Iran and Iraq have agreed to participate in U.N.-brokered talks here next week to work out the details of a truce that may silence the 8-year Persian Gulf war.
In an attempt to unclog the peacemaking process, U.N. Secretary General Javier Perez de Cuellar invited the foreign ministers of both countries to discuss a cease-fire and schedule for implementing Security Council Resolution 598, which outlines a comprehensive settlement in the gulf.
Iraqi Ambassador Ismat Kittani said that Foreign Minister Tariq Aziz would reach New York early next week "to discuss the modalities." In addition, Iraq said it would welcome a team of U.N. military experts to Baghdad to work out the technical issues involved, in achieving a cease-fire and a mutual withdrawal to borders.
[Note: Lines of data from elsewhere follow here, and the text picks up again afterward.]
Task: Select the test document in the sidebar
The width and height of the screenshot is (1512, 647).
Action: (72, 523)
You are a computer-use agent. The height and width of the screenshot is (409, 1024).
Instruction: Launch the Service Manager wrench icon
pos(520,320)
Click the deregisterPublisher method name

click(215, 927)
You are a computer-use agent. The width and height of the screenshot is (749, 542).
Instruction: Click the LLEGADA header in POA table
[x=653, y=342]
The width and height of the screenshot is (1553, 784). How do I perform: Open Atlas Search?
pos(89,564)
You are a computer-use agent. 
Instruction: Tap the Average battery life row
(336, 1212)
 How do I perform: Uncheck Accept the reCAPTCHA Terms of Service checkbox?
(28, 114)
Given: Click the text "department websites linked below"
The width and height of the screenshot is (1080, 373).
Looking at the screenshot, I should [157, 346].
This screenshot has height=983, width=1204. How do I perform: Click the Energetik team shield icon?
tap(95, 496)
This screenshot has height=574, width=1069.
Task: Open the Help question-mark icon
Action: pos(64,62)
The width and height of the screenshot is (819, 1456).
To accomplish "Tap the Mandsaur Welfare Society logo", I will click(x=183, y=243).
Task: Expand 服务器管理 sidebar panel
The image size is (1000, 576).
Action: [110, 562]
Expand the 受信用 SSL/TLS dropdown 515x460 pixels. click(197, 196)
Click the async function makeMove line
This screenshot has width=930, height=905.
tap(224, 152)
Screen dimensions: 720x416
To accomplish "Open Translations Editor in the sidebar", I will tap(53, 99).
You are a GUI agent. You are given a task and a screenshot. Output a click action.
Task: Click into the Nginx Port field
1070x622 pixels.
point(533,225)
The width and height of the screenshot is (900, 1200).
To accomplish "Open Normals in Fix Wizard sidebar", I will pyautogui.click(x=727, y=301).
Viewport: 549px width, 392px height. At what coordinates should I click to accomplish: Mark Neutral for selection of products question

Iraq previously refused to accept the panel's visit.
Iraq had called for direct talks between the two foreign ministers, but the secretary general made it clear that the officials would be coming to New York "to enter intensive discussions with me on various aspects of my implementation plan."
This does not rule out a face-to-face meeting, but suggests that negotiations would begin with Perez de Cuellar shuttling between the two sides, as he has done in the past.
Kittani did not challenge this procedure but said, "we still think our suggestion of direct talks would be the best way."
Iran also protested to the secretary general and the Security Council Thursday, saying Iraq had launched extensive attacks, aimed at overtaking border areas. Tehran accused Baghdad of staging air-raids against Iranian cities and using outlawed chemical weapons against civilians in three sites, killing at least 80 and injuring more than 600.
Iran said Iraq recaptured two salients of Iraqi territory _ Saif Saad and Sanuba, both in the central border area _ that had been held by Iranian troops.
Despite the fighting, Iran remained eager to press early arrangements for a cease-fire.